Cloud-Specific CI/CD
Section titled “Cloud-Specific CI/CD”For CI/CD services tied to a specific cloud provider, see:
- CI/CD on AWS — CodeBuild, CodeDeploy, CodePipeline, and GitHub Actions with AWS.
- DevOps on Azure — Azure Pipelines, Azure Repos, and GitHub Actions with Azure.
Key Takeaways
Section titled “Key Takeaways”- CI catches bugs early by building and testing every change automatically.

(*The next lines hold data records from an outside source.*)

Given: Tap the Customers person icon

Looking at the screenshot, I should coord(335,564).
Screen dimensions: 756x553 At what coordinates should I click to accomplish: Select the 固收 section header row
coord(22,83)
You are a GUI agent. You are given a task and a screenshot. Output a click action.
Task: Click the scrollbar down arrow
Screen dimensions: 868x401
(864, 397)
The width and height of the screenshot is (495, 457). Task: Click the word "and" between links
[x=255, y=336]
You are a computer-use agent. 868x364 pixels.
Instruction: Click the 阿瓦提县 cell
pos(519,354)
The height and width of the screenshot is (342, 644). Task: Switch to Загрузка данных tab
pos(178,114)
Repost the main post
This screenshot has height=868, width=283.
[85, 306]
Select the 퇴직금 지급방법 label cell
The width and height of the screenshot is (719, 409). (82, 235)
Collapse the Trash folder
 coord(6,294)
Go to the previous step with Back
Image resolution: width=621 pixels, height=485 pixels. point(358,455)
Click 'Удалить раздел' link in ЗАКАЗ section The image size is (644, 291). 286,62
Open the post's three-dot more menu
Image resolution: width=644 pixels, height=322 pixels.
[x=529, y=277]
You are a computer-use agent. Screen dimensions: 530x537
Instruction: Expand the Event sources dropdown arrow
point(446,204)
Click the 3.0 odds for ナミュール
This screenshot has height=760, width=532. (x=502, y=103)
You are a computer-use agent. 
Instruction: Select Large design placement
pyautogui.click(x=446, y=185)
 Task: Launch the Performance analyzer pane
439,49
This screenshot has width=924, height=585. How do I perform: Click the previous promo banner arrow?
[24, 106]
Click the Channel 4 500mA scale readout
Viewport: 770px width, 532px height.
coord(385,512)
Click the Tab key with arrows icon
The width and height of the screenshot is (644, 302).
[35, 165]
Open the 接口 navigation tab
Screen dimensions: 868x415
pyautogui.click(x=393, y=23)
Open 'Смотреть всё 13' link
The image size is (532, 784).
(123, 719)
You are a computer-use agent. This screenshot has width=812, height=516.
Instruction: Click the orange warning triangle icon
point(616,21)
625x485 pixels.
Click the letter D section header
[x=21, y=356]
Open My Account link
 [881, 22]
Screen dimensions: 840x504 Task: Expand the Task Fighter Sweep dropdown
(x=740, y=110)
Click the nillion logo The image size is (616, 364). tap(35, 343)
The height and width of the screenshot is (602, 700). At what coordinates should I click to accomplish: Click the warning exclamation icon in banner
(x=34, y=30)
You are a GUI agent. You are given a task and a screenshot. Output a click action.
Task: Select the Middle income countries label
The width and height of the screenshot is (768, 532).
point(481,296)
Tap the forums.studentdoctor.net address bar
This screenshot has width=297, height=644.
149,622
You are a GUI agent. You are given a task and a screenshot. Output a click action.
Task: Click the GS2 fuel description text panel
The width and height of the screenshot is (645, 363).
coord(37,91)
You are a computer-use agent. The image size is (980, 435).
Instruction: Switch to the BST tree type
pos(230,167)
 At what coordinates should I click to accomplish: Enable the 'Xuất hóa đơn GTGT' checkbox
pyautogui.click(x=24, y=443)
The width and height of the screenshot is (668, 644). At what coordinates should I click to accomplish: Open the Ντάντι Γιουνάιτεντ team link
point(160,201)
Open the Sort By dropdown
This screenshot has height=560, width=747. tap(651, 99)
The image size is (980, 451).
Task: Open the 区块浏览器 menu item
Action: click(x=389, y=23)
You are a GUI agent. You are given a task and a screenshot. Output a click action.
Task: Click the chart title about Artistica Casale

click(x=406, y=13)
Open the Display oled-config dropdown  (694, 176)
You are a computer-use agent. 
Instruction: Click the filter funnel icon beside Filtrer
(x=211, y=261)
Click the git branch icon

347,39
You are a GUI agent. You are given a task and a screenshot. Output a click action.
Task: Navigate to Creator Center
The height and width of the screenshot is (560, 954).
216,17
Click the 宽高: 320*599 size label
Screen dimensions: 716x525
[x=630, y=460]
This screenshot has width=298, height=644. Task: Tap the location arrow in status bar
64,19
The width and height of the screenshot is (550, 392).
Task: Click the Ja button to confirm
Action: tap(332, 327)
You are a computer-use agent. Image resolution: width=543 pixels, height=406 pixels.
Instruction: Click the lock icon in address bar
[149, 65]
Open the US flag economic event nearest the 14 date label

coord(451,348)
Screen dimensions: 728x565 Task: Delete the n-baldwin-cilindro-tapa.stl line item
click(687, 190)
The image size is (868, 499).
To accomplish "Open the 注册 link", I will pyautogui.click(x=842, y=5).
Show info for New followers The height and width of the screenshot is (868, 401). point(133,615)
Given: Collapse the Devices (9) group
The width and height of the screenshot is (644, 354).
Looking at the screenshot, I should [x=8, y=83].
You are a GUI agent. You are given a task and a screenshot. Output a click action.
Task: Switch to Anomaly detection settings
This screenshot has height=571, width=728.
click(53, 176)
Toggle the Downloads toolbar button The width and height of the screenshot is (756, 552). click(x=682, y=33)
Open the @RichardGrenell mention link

- CD (Delivery) keeps the app deployable; CD (Deployment) ships every passing change to production.
- A typical pipeline: trigger -> build -> test -> security scan -> deploy staging -> approval -> deploy production.
- GitHub Actions and GitLab CI are the two most popular Git-platform CI/CD systems — both covered in this section.
- Cloud-specific CI/CD (AWS CodePipeline, Azure Pipelines) is covered in their respective topic sections.